→ Provided text:

The latest YOLO version has been published Link to heading
YOLOv8 is the latest version of the YOLO object detection and image segmentation models developed by Ultralytics. YOLOv8 is a cutting-edge, state-of-the-art (SOTA) model that builds upon the success of previous YOLO versions and introduces new features and improvements to further boost performance and flexibility.
Performances of the YOLO series (source)
YOLOv8 is designed to be fast, accurate and user-friendly, making it a popular choice among researchers and practitioners in computer vision and AI. Ultralytics YOLOv8 provides pre-trained models, easy-to-use tutorials, and access to a community of experts to help users get started quickly.
In this article, we will explore how this new YOLO version can be used on satellite images — typically detecting aircrafts on Pleiades images.
The YOLO history Link to heading
YOLO (You Only Look Once) is a popular object detection and image segmentation model developed by Joseph Redmon and Ali Farhadi at the University of Washington. The first version of YOLO was released in 2015 and quickly gained popularity due to its high speed and accuracy.
For more information about the history and development of YOLO, you can refer to the following references:
- Redmon, J., & Farhadi, A. (2015). You only look once: Unified, real-time object detection. In Proceedings of the IEEE conference on computer vision and pattern recognition (pp. 779–788).
- Redmon, J., & Farhadi, A. (2016). YOLO9000: Better, faster, stronger. In Proceedings
YOLOv2 was released in 2016 and improved upon the original model by incorporating batch normalization, anchor boxes, and dimension clusters. YOLOv3 was released in 2018 and further improved the model’s performance by using a more efficient backbone network, adding a feature pyramid, and making use of focal loss. In 2020, YOLOv4 was released which introduced a number of innovations such as the use of Mosaic data augmentation, a new anchor-free detection head, and a new loss function.
In 2021, Ultralytics released YOLOv5, which further improved the model’s performance and added new features such as support for panoptic segmentation and object tracking.
From YOLOv5 to YOLOv8 Link to heading
At that time of the YOLOv5 publication in 2021, I created a Kaggle notebook followed by a Medium article on using YOLOv5 to detect aircrafts on Airbus satellite imagery.

→ Job 1: From the YOLO article, list each YOLO version that has a stated release year, with its year.
→ Job 2: Carry the YOLO article forward from its last sentence, the one about the Kaggle notebook and Medium article on detecting aircraft in Airbus satellite imagery.

→ Recorded data:

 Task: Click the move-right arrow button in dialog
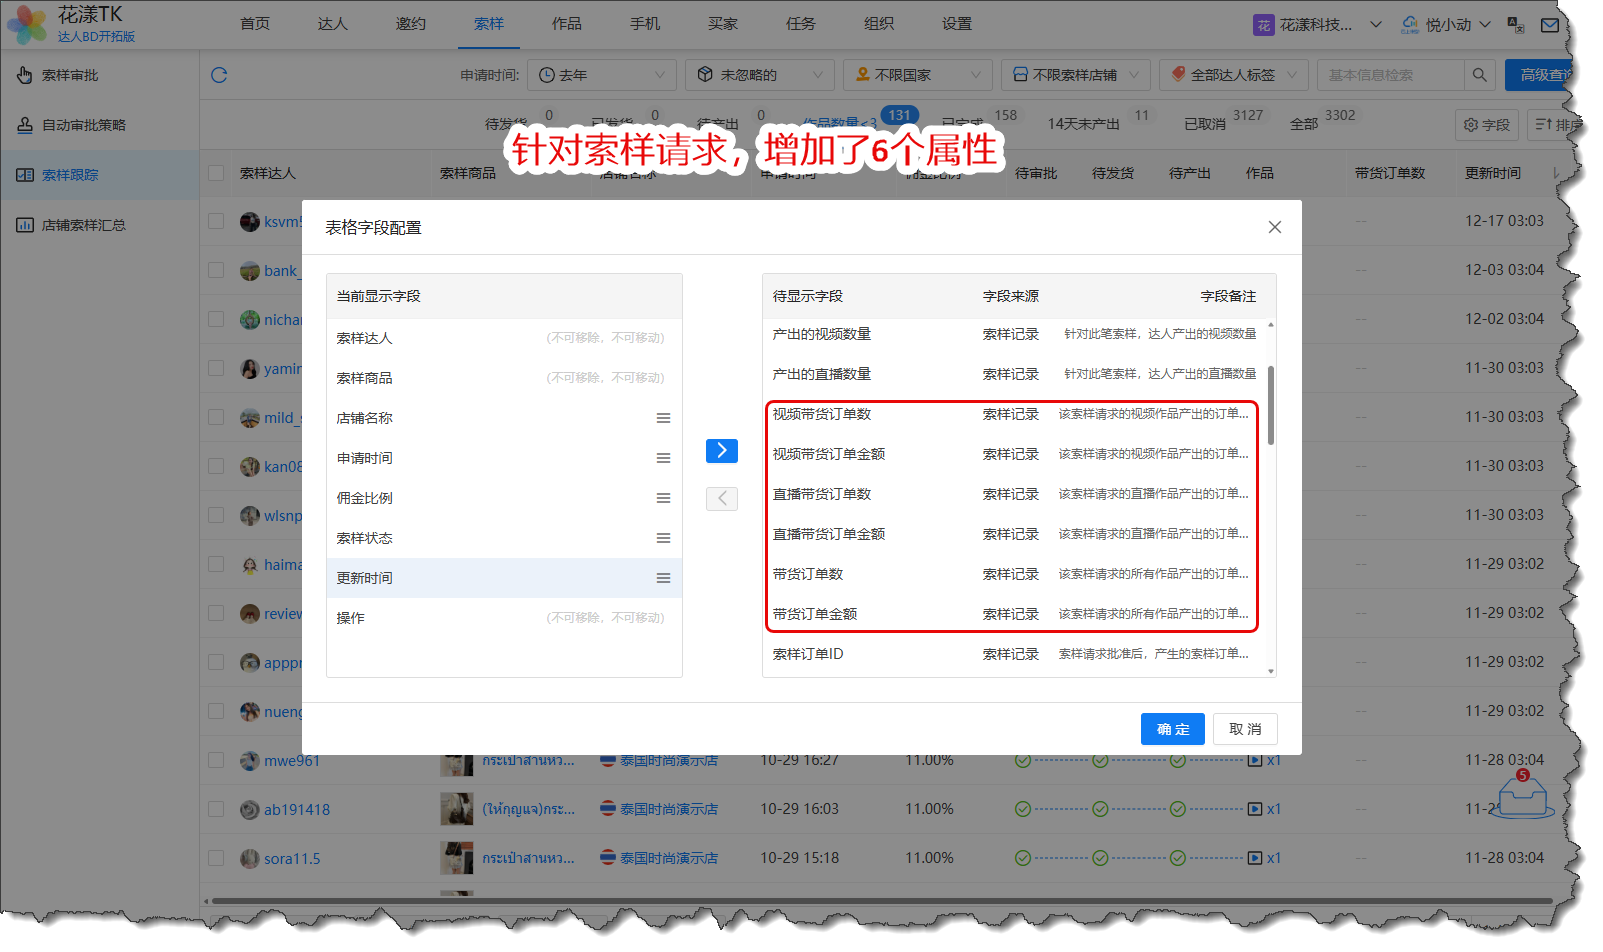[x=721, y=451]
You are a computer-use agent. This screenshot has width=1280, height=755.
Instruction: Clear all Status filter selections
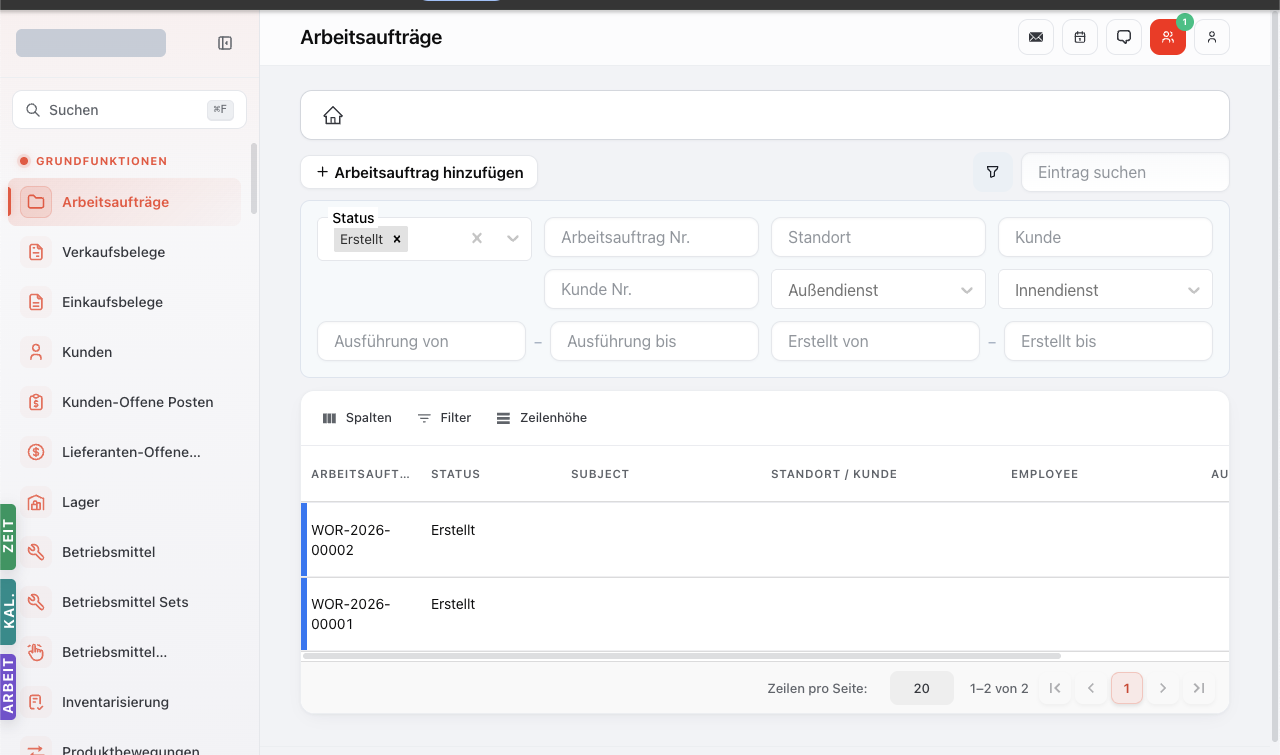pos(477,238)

→ Task output 1:
- YOLO (first version): 2015
- YOLOv2: 2016
- YOLOv3: 2018
- YOLOv4: 2020
- YOLOv5: 2021

→ Task output 2:
With the publication of YOLOv8, I decided that it was time for an update of this notebook. The link is here below and you can follow this article with this new Kaggle notebook.
For these two notebooks, I am using the Airbus Aircraft Detection sample dataset. This dataset has an extra
folder with 6 Airbus Pleiades images extracts with no annotations. I used RoboFlow to annotate these images and create a (very) small test dataset. This is, of course, only for demonstration purposes as a real test dataset should be much larger than that. But I took a lot of care in annotating exactly the aircrafts as I wanted, especially as making sure the shadow was not included in the bounding box — as I noticed that this was one of the defect of aircraft detection models.
YOLOv8 installation Link to heading
The installation of YOLOv8 is super easy. It is a Python module which can be installed with the pip command. The yolo checks command displays information about the installed version, the versions of Python and PyTorch and display information about the hardware. Namely GPU card, number of CPUs, RAM and disk space, all important informations for the training of you new YOLOv8 model.
# Pip install (recommended)
!pip install ultralytics
from IPython import display
display.clear_output()
!yolo checks
Ultralytics YOLOv8.0.20 🚀 Python-3.7.9 torch-1.7.0 CUDA:0 (Tesla P100-PCIE-16GB, 16281MiB)
Setup complete ✅ (2 CPUs, 15.6 GB RAM, 4177.1/8062.4 GB disk)
As later, YOLO will be complaining later about the albumentation version of the Kaggle notebook being too old, here is how to install the desired version:
!pip install albumentations==1.0.3
Albumentation is a great library for image augmentation and one that deals especially well with satellite images. So this is very good start…
Dealing with large satellite images Link to heading
Usually satellite images will be pretty large. A Pleiades image for example, covers an area of 20km x 20km and features 40,000 x 40,000 pixels. In our datasets, we only have extracts of these satellite acquisition. The images are 2560 x 2560 pixels which is still too large to fit many of them in the GPU at the same time (remember our GPU as 15 GB of RAM).
So what we need to do here, is to tile the images into smaller chunks, let’s say 512 x 512 pixels. We do this with an overlap to make sure that if we cut an object at the border of the tile, we get another tile with the full object. I will not dive into details in the tiling process, you can refer to my previous article or look into the source code.
One point worth mentioning though, is the fact that if we do tiling (with or without overlap), we want to make sure that all tiles coming from the same source image are in the same split (i.e. training or validation). We want to use the validation dataset to make sure that the training is providing a model which will perform well on any new satellite image. So we want to make sure that the training and validation sets do not contain tiles from the same source imagery.
Configuration file Link to heading
After we have created the tiles into two folders (train and validation), we need to create a data configuration file called data.yml. I have been able to reuse exactly the same file as for YOLOv5 which is a pretty neat feature when upgrading current code working with the previous versions of Ultralytics.
CONFIG = """
# train and val datasets (image directory or *.txt file with image paths)
train: /kaggle/working/train/
val: /kaggle/working/val/
# number of classes
nc: 1
# class names
names: ['Aircraft']
"""
with open("data.yaml", "w") as f:
f.write(CONFIG)
Training parameters Link to heading
Let’s now dive into the training of our new model. We can either use a command line approach or a Python approach.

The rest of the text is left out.